Slow cooker chicken casserole recipe

I’m really enjoying my slow cooker at the moment, quick preparation and then the house fills with lovely cooking smells for hours. (My wife says it smells like her grandparents house when there’s something in the slow cooker.) This is a simple chicken casserole I knocked up the other day, slightly spiced with the chilli. Next time I’m under instructions to remove the skin, and use separate bones which can be removed before serving… then it’ll bump up the approval rating to 3 apparently.

Serves 4, preparation time ½ hr, cooking time 6 hrs, approval rating 2/4 (marred, for my wife, by the skin and bone fiddling).

Ingredients

  • 6 free range chicken legs/thighs
  • 2 carrots, chopped
  • 2 small to medium potatoes, sliced
  • 1 sml leek, chopped
  • 2 small onions, chopped
  • Red chilli, deseeded
  • Small bunch of thyme twigs, tied with string
  • 1 bulb fennel, chopped
  • ½ bottle white wine
  • ¼ pint chicken stock

Preparation

  1. (I had large chicken leg and thigh pieces, so halved them with a cleaver)
  2. Wash and cut the potato into slices the thickness of a pound coin
  3. Wash and chop carrots into rounds the thickness of a couple of a thumb
  4. Wash and roughly chop the leek into rounds about the thickness of a thumb
  5. Peel and finely chop the onion
  6. Deseed and chop the chilli into four or so pieces lengthways and crossways to expose the flesh into the casserole
  7. Lay the potato slices into a layer at the bottom (I read somewhere that the bottom of a slow cooker can overheat meat at the bottom, so I like to think of this as a layer of insulation)
  8. Brown off the chicken in a pan, with the garlic and onion
  9. Put the chicken in the slow cooker on the layer of potato, and tuck the chilli and thyme in around it
  10. Pop the rest of the vegetables on top
  11. Drain the oil out of the pan
  12. Deglaze the pan with the white wine, scraping up any caramelised chicken from the bottom
  13. Pour the wine into the slow cooker and top up with chicken stock
  14. Put the slow cooker on high for 2 hours, then switch to low for 4 hours (or more)

48 Responses to “Slow cooker chicken casserole recipe”

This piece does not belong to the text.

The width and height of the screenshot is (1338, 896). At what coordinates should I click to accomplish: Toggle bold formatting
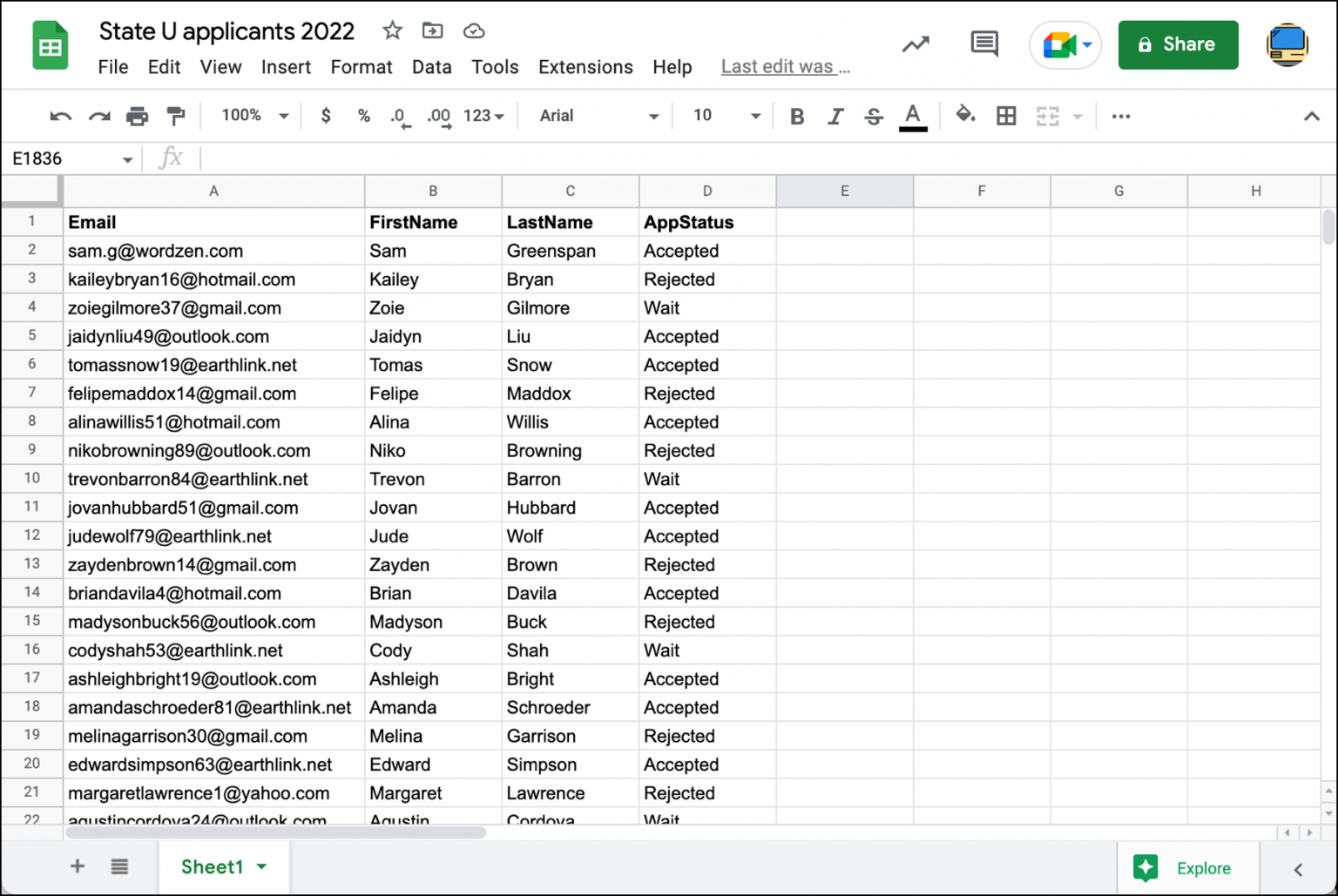[796, 116]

  • i will defo be trying this recipe sounds gorgeous. i bought a slow cooker just after xmas ive made 3 beefs stews before i got thumbs up a sausage casserole they loved and my first and only attempt at chicken casserole was bland according to gordan ramsey (my bf) lol so il try this one sounds yummy

  • Hi Andrea, good luck with Mr Ramsay! ;) I tried beef stew with a dark ale, which turned out nicely. I also pleased with a nice chicken curry the other weekend, which I’ve written up on Fork’d.

    You are using free range chicken, aren’t you?

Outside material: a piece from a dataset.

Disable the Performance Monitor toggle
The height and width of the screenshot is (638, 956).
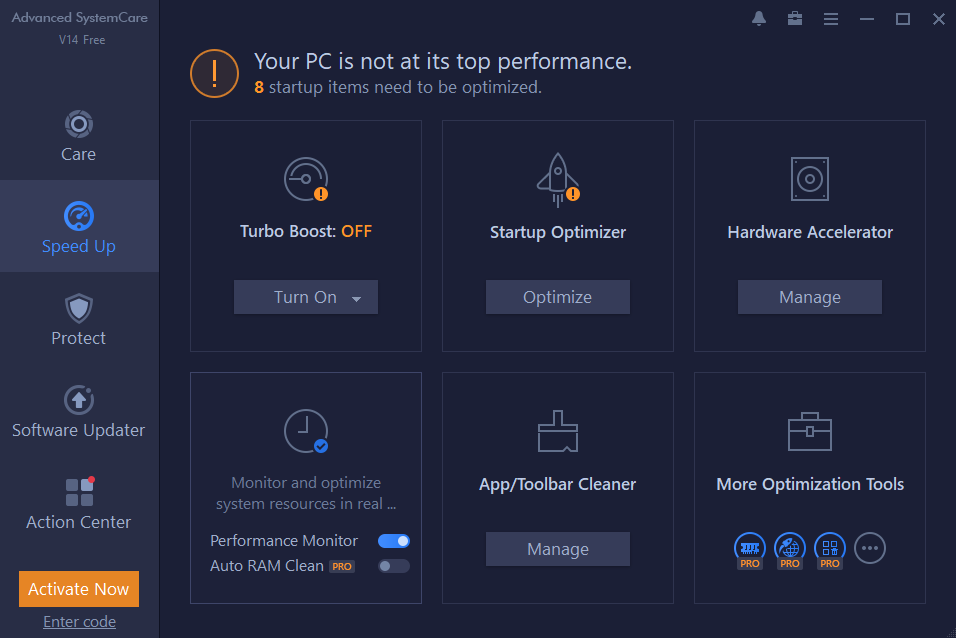[393, 541]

  • hi simon ! yes im using free range chicken wouldnt use anything else after i watched about them poor chickens on tv not long ago.

    andrea

  • Simon,
    Trawling on the net for a chicken casserole recipe for a slow cooker and found yours. Was given one for my birthday, will be trying this over the week end. Done a beef and a sausage casserole in it so far, both OK.
    Thanks for tip about skin – women always comment on chicken skin.
    Roger

  • Hi folks, new to all of this, love anything quick and tasty but do we really have to brown the meat before we place it in the slow cooker?
    After all, it will cook in the slow cooker won’t it?

  • Hi folks, new to all of this, love anything quick and tasty but do we really have to brown the meat before we place it in the slow cooker?
    After all, it will cook in the slow cooker won’t it?

  • Hi Kevin. There’s no obligation to brown the meat; as you say, it will cook if you don’t. What I feel you get from browning the meat is some lovely caramelised meat bits, which will give a more savoury flavour, whereas without you get a more subtle flavour.

  • Wow! Thanks for the super quick reply, I will try both ways – my kids will tell me which they prefer-they dont hold much back!
    Incidently, with regards to chopping veg, I find this a real drag and very time consuming, is there a gadget available to do this, My mother had a chop-o-matic thing but I considered this too small, any Ideas/recommendations

  • Sorry Kevin, I stick to knives for this kind of thing ;)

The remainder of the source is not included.